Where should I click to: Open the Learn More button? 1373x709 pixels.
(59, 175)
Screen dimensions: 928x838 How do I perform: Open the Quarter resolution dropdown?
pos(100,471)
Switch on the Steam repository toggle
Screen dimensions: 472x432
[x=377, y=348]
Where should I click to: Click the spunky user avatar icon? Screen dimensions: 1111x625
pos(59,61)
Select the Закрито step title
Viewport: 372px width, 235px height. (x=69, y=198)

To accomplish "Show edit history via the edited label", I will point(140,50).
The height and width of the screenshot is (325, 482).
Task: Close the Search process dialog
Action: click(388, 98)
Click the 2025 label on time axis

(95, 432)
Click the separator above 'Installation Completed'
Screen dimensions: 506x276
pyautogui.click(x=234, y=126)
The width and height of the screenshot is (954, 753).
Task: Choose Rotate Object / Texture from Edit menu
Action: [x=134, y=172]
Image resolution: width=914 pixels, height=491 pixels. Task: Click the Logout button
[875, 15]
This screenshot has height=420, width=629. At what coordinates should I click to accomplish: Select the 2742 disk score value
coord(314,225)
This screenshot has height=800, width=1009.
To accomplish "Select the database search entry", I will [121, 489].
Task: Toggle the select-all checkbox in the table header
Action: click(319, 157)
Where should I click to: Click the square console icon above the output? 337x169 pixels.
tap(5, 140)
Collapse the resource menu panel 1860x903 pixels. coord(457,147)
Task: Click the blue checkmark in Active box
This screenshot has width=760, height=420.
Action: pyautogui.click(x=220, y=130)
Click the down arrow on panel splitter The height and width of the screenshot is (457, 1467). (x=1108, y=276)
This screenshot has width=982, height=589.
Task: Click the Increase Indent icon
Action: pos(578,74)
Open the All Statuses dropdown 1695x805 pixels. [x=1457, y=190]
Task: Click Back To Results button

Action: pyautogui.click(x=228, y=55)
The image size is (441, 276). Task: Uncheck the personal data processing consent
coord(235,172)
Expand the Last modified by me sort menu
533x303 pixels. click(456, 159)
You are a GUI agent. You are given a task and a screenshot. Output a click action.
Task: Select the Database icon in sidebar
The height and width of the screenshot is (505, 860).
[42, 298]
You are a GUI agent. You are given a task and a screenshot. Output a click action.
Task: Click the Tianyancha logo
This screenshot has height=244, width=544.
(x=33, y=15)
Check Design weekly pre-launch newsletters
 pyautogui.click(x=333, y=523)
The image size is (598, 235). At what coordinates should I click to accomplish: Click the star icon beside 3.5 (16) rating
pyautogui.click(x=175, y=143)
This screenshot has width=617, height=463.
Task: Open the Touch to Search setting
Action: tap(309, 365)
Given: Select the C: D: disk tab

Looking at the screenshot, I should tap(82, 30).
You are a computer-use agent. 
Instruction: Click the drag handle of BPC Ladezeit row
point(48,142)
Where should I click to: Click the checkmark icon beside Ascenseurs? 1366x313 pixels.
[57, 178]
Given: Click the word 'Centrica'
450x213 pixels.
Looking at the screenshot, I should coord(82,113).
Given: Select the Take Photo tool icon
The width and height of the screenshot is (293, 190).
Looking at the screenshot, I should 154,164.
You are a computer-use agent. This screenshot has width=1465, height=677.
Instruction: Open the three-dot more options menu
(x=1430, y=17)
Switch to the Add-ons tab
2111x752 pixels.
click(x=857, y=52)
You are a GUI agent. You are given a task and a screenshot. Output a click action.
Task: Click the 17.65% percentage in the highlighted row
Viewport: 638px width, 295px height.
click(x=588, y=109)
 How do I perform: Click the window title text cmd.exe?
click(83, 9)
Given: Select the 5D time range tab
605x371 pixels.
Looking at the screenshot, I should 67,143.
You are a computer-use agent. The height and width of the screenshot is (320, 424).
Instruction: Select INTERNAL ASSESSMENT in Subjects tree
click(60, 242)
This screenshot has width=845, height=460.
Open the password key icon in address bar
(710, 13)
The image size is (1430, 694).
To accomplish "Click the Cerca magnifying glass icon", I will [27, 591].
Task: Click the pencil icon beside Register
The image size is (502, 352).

★ ★ ★ ★ ★

Exercise aim
List every line in the rows above that contains the word "coordinates".

The result
This screenshot has height=420, width=629. At what coordinates should I click to accomplish: Select the 2742 disk score value
The image size is (598, 235). At what coordinates should I click to accomplish: Click the star icon beside 3.5 (16) rating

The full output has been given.